How The Girl From Plainville Pulled Off Musical Numbers in a Show About Manslaughter
Although it’s challenging to pinpoint exactly when, there’s a moment when the theatre-kid fantasy of The Girl From Plainville’s latest musical number starts to crumble.
In the scene, an
interlude in episode 4 that lasts less than a minute, Elle Fanning is (once again) playing character inception. As the infamous “texting suicide” defendant Michelle Carter, she is imitating—though perhaps only subconsciously—Lea Michele's Glee protagonist Rachel Berry. Michelle’s duet partner is her long-distance boyfriend Conrad Roy III (Colton Ryan), who materializes on her suburban street as if by Broadway magic. With Michelle in a plaid skirt and Conrad in a varsity jacket, the two circle each other to the rhythm of a swelling melody, each belting REO Speedwagon’s “Can't Fight This Feeling.” (Die-hard Gleeks will, of course, remember this track as the first sung by Cory Monteith’s Finn Hudson in the series pilot.)
However charming the sun-dappled choreography—and however astounding Ryan’s vocals—the audience can sense something is off. We know, almost immediately, that the musical number is a figment of Michelle's imagination. We’ve already witnessed her eerie through-the-looking-glass transfixion on Glee in The Girl From Plainville’s first episode:After Conrad has died by suicide, she stares at her reflection in the mirror and imitates, word for word, Rachel Berry’s rendition of “Make You Feel My Love.” The cover maintains a painful reverence in the Glee fandom: It was sung by Michele, as Rachel, after Monteith, Michele’s real-life boyfriend, had also died by suicide.
If the numerous names listed above are a challenge to follow, well, that’s intentional. The lines of reality—who's a work of fiction and who's a real person, and what actually happened—became blurred in Glee, and so too in The Girl From Plainville. As her mental state slips, Michelle works harder and harder to convince herself she’s living a chapter out of her favorite show. As the seres co-creator Liz Hannah puts it, Michelle wants to be Michele. But much more than that, she wants to be Rachel, and she'll do anything to convince herself it's Rachel's life she's living. To quote another beloved fantasy: “Of course it is happening inside your head, Harry, but why on earth should that mean that it is not real?”
Part of The Girl From Plainville’s brilliance is how the series recognizes Glee’s particular brand of escapism. The show was a mecca for outsiders. Theatre kids might be loud outsiders, but—and I’m speaking as a former theatre kid here—they still considered themselves, deep down, misunderstood geniuses. And they lived and died by the musical number: There was no emotional catharsis like belting Dreamgirls after a particularly stressful chemistry class! Hannah and her co-creator Patrick Macmanus understood that—and started searching for ways to incorporate Glee tracks as a signal of Michelle's myth-making.

● **Tasks to carry out**:
[A] In the article about The Girl From Plainville's musical numbers, which song do Michelle and Conrad sing in the episode 4 interlude?
[B] List every actor named in the article about The Girl From Plainville's musical numbers.
[C] Resume the article about The Girl From Plainville's musical numbers, beginning after its final sentence.

● **Raw data**:
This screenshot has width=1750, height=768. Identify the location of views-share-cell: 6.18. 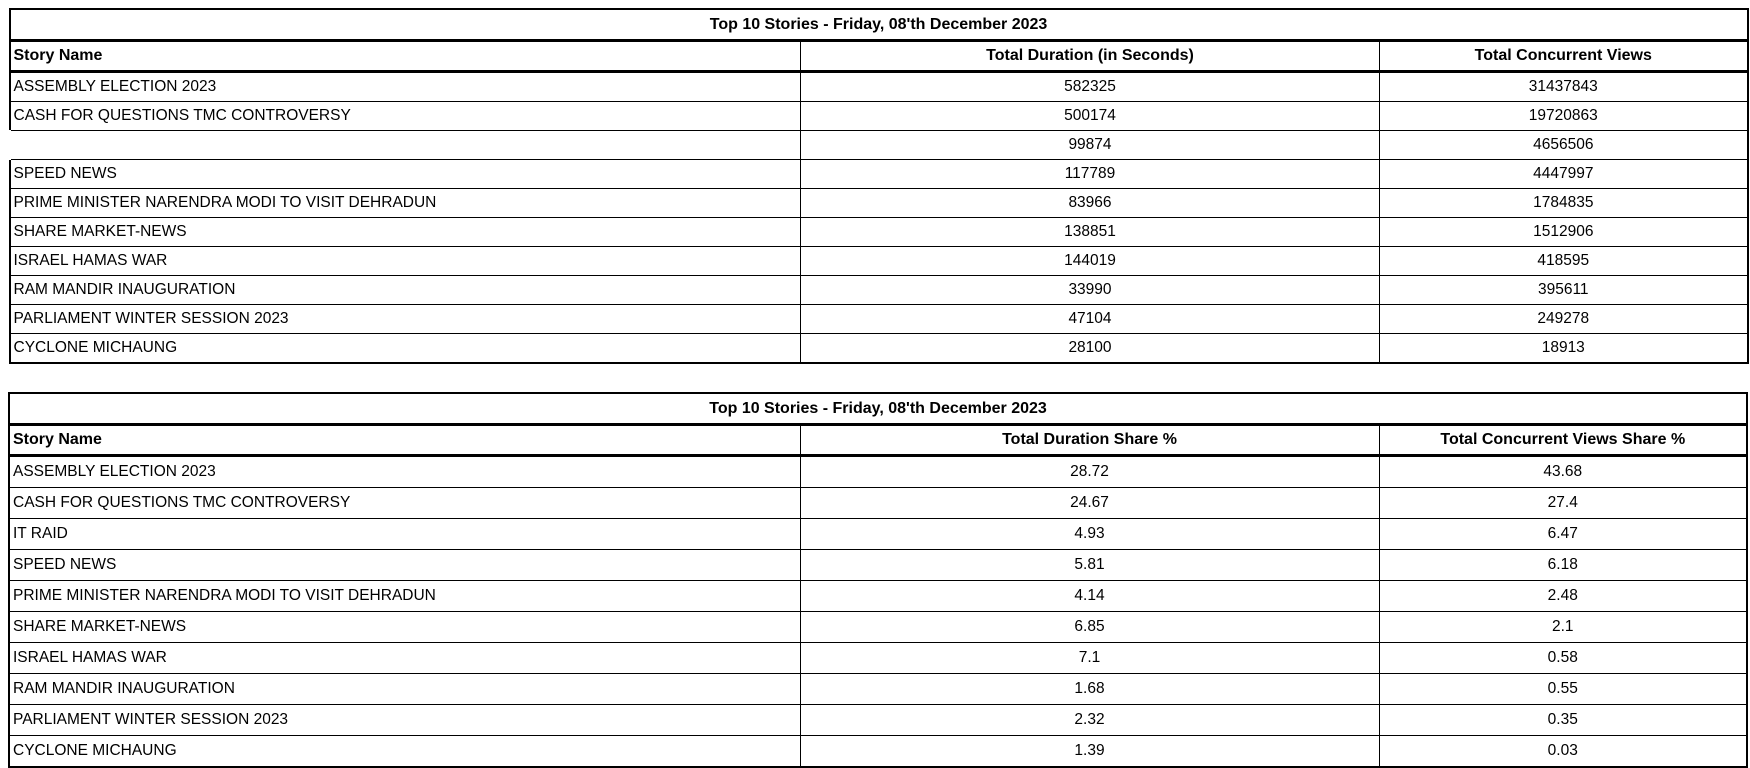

● **Exercise responses**:
[A] They sing REO Speedwagon's "Can't Fight This Feeling."

[B] Elle Fanning, Lea Michele, Colton Ryan, Cory Monteith

[C]
But injecting a show literally called Glee into a series about involuntary manslaughter could easily have come across trite, if not downright distasteful. Below, Hannah and Macmanus break down how they pulled it off.
When did you first know you wanted to make Glee a recurring fixture of this show?
Hannah: I think it was in our first meeting that we had about the project. Jesse Baron’s article that the show is based on mentions Michelle’s connection to Glee and her connection to [young-adult entertainment] in general. Once you dig into her text messages, you realize it’s really an infatuation. She was quite—I don’t want to say the word “obsessed,” because that has a negative connotations, but—she was infatuated with Glee. She would lift phrases from different books or episodes of television and use them as her own. And I think, when beginning to craft the character of Michelle, who is quite opaque and quite difficult to find a way into, that was a very early easy access point for us.
When did you know that you wanted to have both Elle and Colton actually sing?
Macmanus: Again, from the very beginning. I mean, we didn't know Colton. At that point in time, we only knew Elle, but again—we were really looking for a way to get behind Michelle's veil. We are all guilty of living in fantasy worlds to varying degrees. This is stuff that we do as human beings all the time, and it's not that farfetched to think that Michelle was really playing out a fantasy in her head from time to time.
Would I be lying if I said that we didn't also see [within the musical number] an ability to infuse a little bit of lightness into a series that was particularly dark? I'd be lying. But at the end of the day, it was all about trying to tell the story in as honest a way as possible.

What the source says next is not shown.